[DESCRIPTION OF THE TASK] Copy out the lines of the material from the one containing "This screenshot has height=896, width=1345." through the one containing "Action: 69,155", inclusive, and nothing else.

* begin *

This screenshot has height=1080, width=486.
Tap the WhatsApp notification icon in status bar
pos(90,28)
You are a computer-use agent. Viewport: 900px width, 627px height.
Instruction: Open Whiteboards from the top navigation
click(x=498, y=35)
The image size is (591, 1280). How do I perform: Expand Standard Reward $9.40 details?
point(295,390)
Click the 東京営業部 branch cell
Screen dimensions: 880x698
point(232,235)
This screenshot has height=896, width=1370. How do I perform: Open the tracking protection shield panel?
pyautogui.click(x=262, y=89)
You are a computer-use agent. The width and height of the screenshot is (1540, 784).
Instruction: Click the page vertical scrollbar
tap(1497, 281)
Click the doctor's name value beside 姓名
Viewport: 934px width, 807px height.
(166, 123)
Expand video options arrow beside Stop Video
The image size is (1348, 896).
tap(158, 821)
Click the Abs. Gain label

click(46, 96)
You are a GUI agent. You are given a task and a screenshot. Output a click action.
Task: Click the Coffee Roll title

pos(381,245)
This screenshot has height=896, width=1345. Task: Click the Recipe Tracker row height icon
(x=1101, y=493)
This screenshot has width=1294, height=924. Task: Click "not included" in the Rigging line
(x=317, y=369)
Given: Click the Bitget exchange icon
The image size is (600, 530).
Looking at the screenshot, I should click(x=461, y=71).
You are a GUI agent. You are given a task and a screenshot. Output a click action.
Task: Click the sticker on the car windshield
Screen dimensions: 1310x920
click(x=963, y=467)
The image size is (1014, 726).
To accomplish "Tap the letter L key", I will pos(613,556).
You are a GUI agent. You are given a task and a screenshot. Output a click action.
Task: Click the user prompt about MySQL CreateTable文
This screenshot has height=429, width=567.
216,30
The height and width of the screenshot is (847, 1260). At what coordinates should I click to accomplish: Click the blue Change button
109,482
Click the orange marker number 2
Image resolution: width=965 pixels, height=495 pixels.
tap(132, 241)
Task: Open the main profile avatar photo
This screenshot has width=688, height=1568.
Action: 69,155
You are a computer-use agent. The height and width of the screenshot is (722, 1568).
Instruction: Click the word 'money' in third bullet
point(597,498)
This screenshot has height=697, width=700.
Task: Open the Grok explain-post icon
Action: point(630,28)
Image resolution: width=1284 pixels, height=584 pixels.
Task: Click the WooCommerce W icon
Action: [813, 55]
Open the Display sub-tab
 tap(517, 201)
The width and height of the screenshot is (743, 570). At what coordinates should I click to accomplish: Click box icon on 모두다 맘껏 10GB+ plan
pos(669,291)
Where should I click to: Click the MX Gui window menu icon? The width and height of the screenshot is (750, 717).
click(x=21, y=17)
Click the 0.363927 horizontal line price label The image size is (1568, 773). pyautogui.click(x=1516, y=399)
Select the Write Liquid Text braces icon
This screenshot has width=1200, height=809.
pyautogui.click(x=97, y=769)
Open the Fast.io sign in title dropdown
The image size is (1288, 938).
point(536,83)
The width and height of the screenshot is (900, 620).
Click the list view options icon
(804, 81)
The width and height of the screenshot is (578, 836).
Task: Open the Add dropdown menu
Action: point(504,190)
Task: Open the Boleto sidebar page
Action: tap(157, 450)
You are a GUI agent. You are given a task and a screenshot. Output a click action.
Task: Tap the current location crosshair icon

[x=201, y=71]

* end *

[SOLUTION TO THE EXERCISE]
This screenshot has height=896, width=1345. Task: Click the Recipe Tracker row height icon
(x=1101, y=493)
This screenshot has width=1294, height=924. Task: Click "not included" in the Rigging line
(x=317, y=369)
Given: Click the Bitget exchange icon
The image size is (600, 530).
Looking at the screenshot, I should click(x=461, y=71).
You are a GUI agent. You are given a task and a screenshot. Output a click action.
Task: Click the sticker on the car windshield
Screen dimensions: 1310x920
click(x=963, y=467)
The image size is (1014, 726).
To accomplish "Tap the letter L key", I will pos(613,556).
You are a GUI agent. You are given a task and a screenshot. Output a click action.
Task: Click the user prompt about MySQL CreateTable文
This screenshot has height=429, width=567.
216,30
The height and width of the screenshot is (847, 1260). At what coordinates should I click to accomplish: Click the blue Change button
109,482
Click the orange marker number 2
Image resolution: width=965 pixels, height=495 pixels.
tap(132, 241)
Task: Open the main profile avatar photo
This screenshot has width=688, height=1568.
Action: 69,155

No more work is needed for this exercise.